Klima und Wetter

Die Meteorologen haben sich darauf verständigt, die Wetterdaten einer 30 jährigen Periode zusammenzufassen und daraus den statistischen Wert “Klima” zu errechnen. Während Klima nach dieser Definition ein statistischer Wert ist, so ist das chaotische Wetter, welches wir jeweils direkt und unmittelbar in der Natur erleben real.

Was oder wen schützen eigentlich Klimaschützer? Während Brandschützer vor Brand schützen wollen, wollen Klimaschützer uns offensichtlich vor einer 30 Jahre zurückliegenden Wetterperiode schützen. Der Erfolg ist schon jetzt klar definierbar. Null.

Schade nur, dass so viele geistige Ressourcen verschwendet werden, anstatt in die Lösung so dringend notwendiger Probleme der Menschheit investiert zu werden. Schützen wir uns in intelligenter und geeigneter Weise vor den Einflüssen des Wetters, anstatt uns mit zurückliegenden statistischen Werten das Leben schwer und schwerer zu machen. Verlässlichere Wetterdaten in den Prognosen für ein, zwei oder mehrere Tage und ausgefeilte Systeme zur Warnung vor Wetterereignissen, welche wir Menschen in ihrer Folge als Katastrophen erleben, sind notwendig. Dies ist nicht mit zunehmender Ideologie oder Ersatzreligion zu schaffen, sondern nur durch wissenschaftliche und technische Forschung und reale Arbeit.

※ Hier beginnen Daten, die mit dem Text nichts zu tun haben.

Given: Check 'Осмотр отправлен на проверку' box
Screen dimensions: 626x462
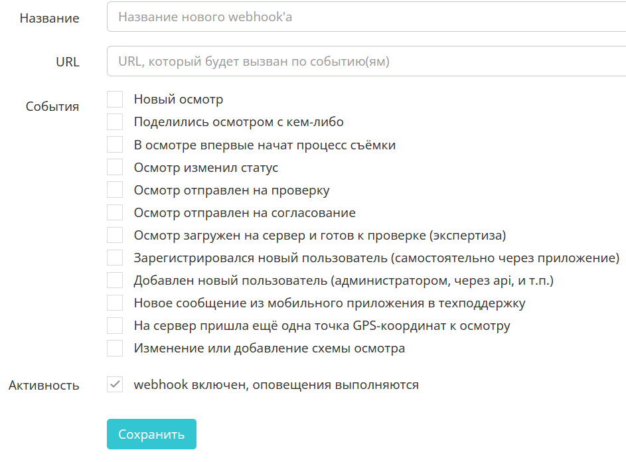Looking at the screenshot, I should 115,190.
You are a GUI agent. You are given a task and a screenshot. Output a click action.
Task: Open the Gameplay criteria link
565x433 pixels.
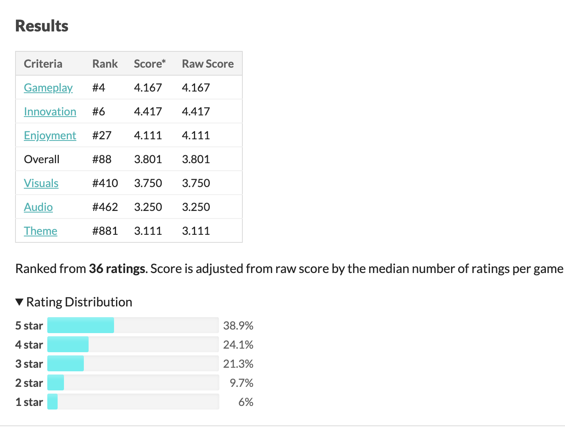pos(48,88)
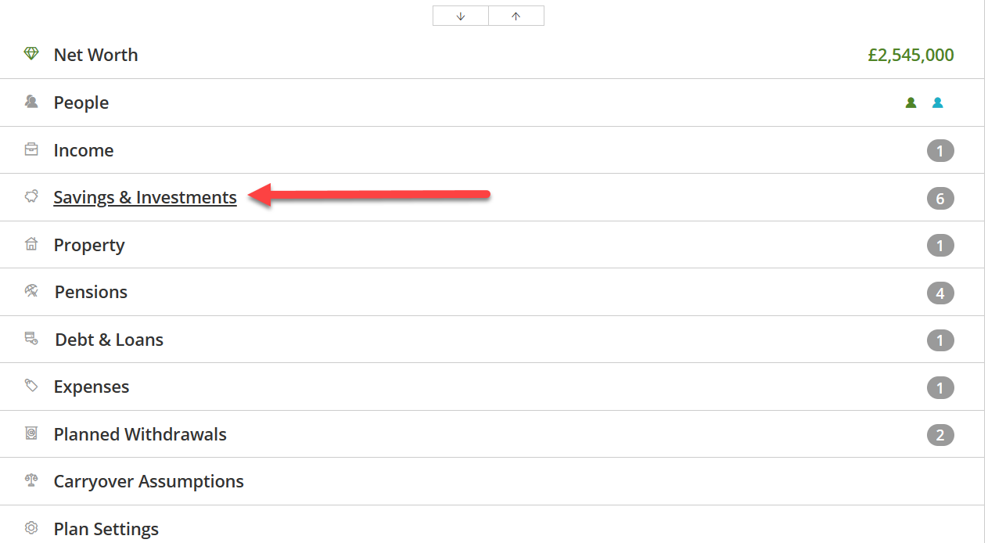Click the £2,545,000 net worth value
The image size is (988, 543).
pos(911,55)
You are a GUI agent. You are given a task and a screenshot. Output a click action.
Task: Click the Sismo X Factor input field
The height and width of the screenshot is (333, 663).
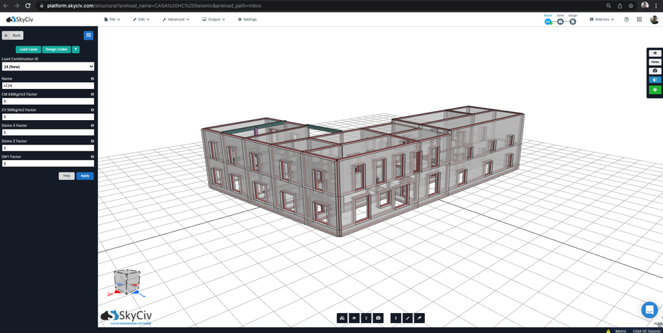pyautogui.click(x=48, y=133)
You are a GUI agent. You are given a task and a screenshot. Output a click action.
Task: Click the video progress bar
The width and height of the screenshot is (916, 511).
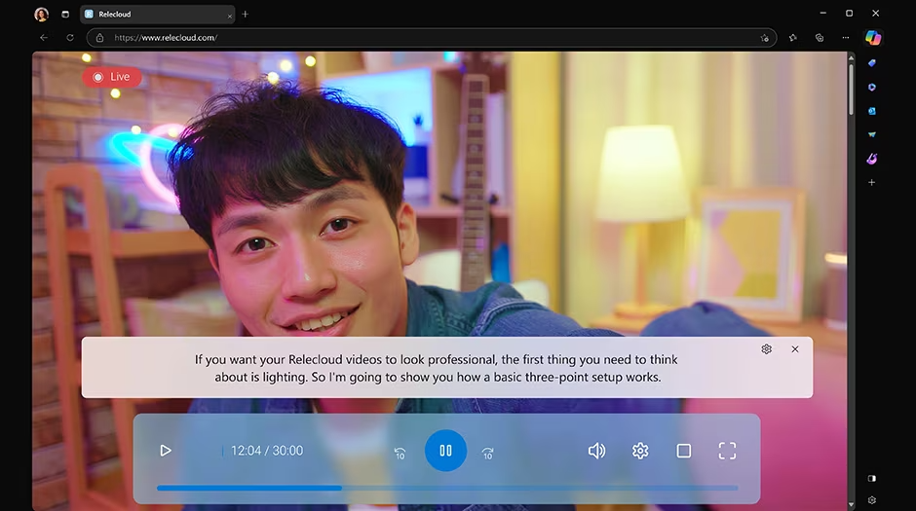coord(446,488)
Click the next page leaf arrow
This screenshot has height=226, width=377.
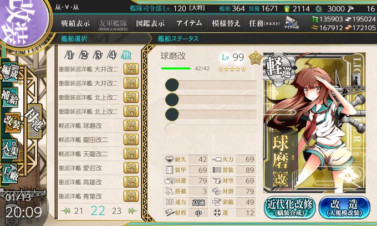coord(133,211)
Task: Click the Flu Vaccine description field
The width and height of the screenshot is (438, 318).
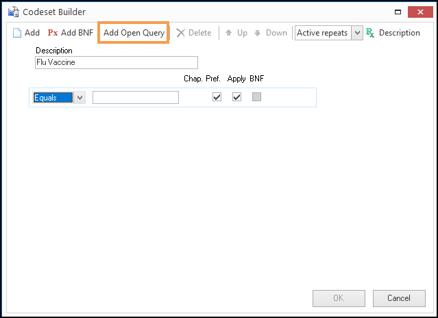Action: pos(116,62)
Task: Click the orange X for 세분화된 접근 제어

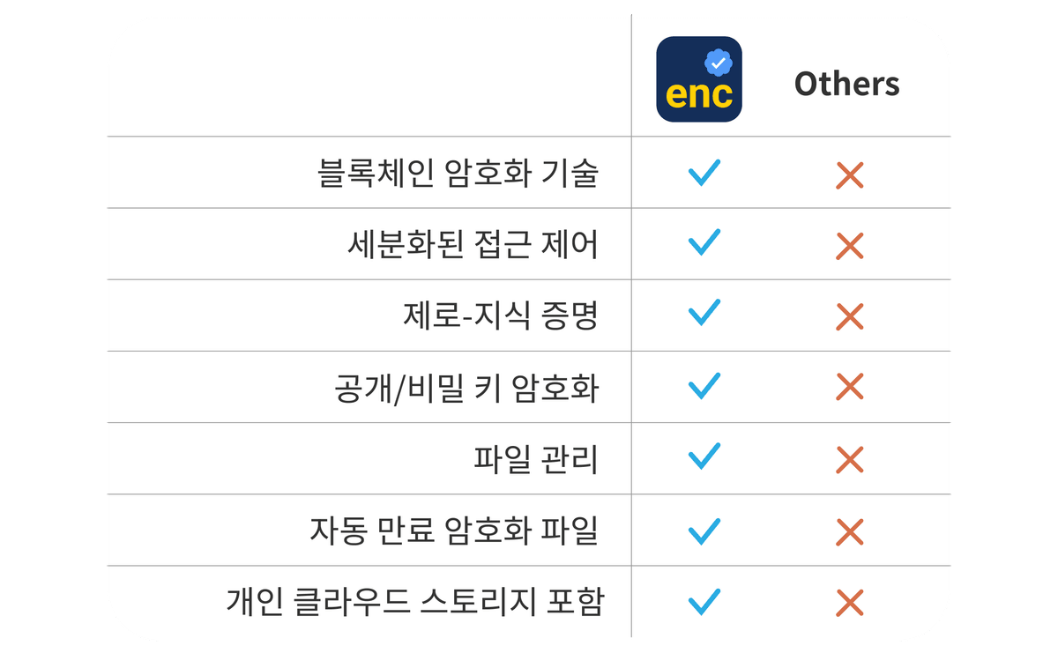Action: coord(849,246)
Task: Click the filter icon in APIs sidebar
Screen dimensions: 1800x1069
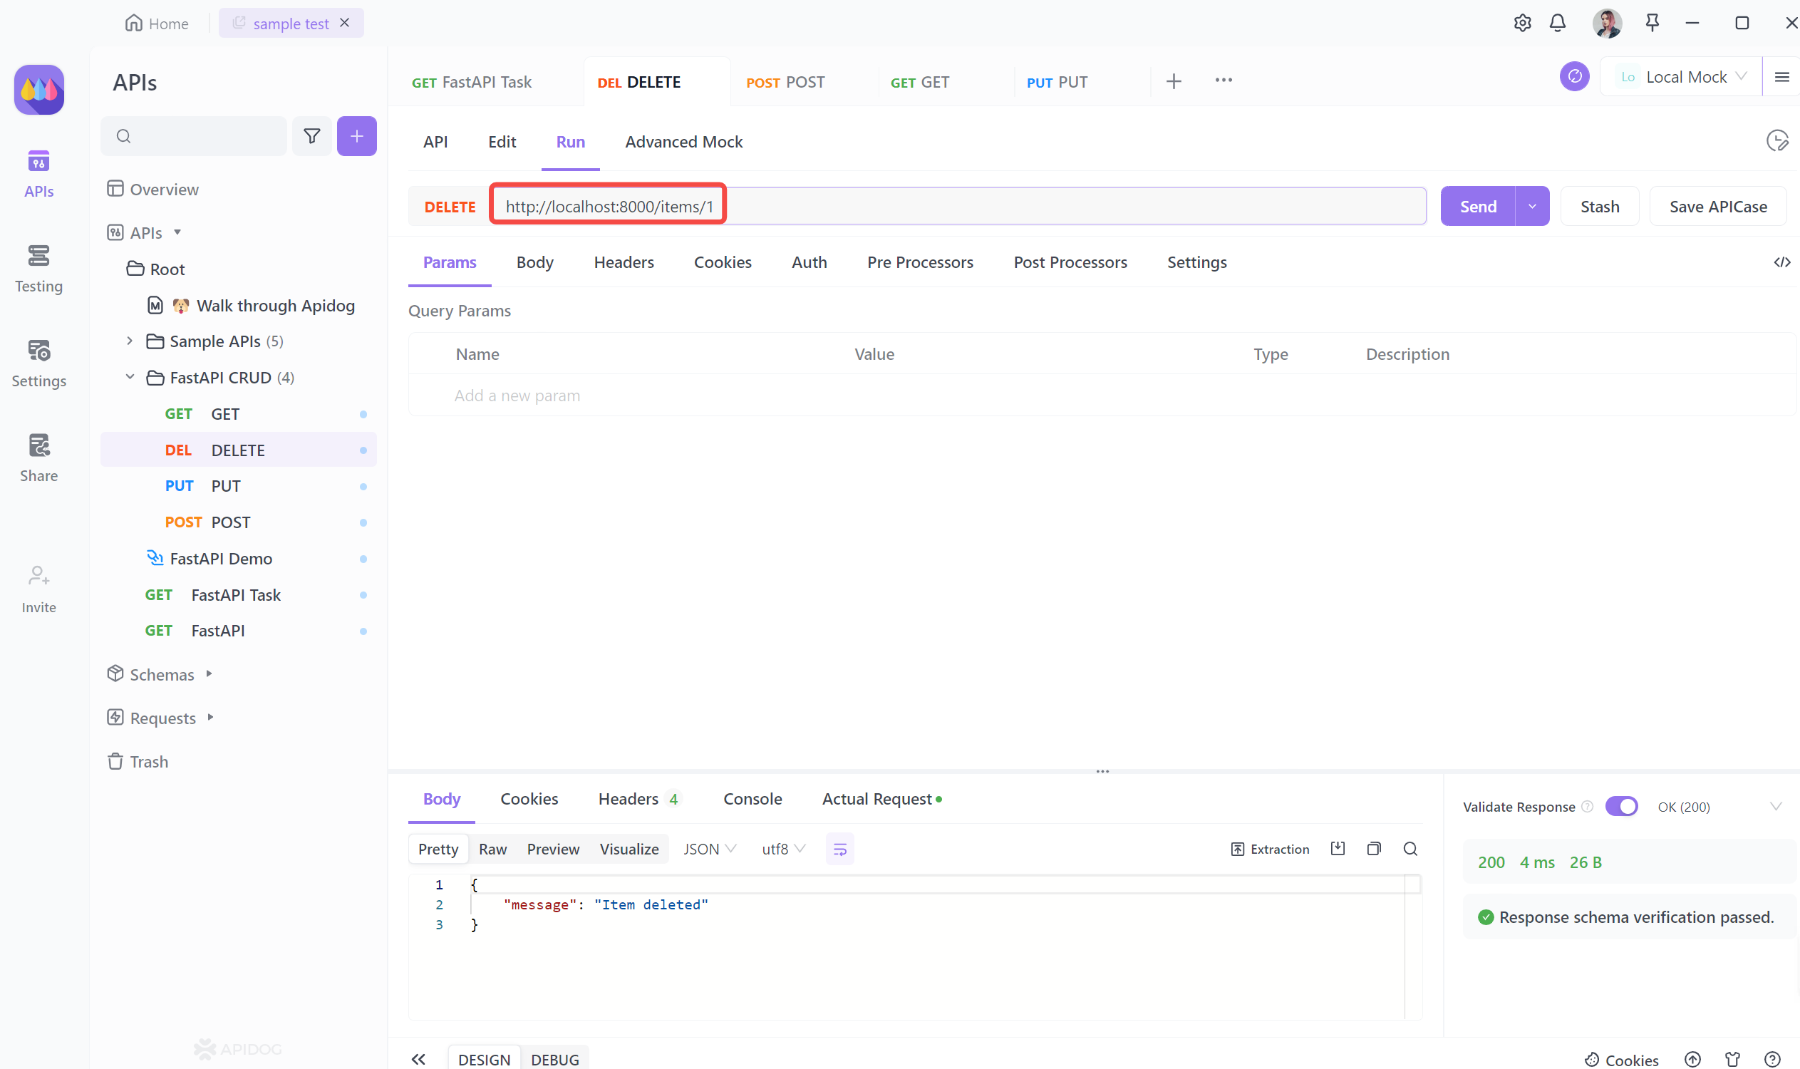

Betrachtet man aufmerksam mindestens ein oder zweimal täglich im Internet präsentierte Voraussagen für die Wetterentwicklung so wird schnell deutlich, dass ab einem Zeitraum von 2-3 Tagen die Werte kaum vorhergesagt werden können. Wir werden mit einer Genauigkeit von 1°oder 2° Temperaturerhöhung auf der Erde in 10, 20 oder 30 Jahren und deutlich mehr Jahren in Angst und Schrecken versetzt. Die Politik ist bereit, aufgrund solcher Annahmen Unsummen von Steuergeldern in die Verhütung einer “Erderwärmung” zu stecken. Wir maßen uns sogar an, die Begrenzung einer Temperaturveränderung auf 2° festzulegen.

Ich denke, dass weder die Sonne noch die Erde sich an unsere Wunschvorstellungen und Gesetze halten werden. Wenn wir uns als Teil dieser Natur begreifen und etwas demütiger der großartigen Schöpfung entgegentreten, können wir mehr erreichen als mit Fiktionen und reglementierenden Gesetzen und Verordnungen an die sich mindestens die Natur nicht halten wird.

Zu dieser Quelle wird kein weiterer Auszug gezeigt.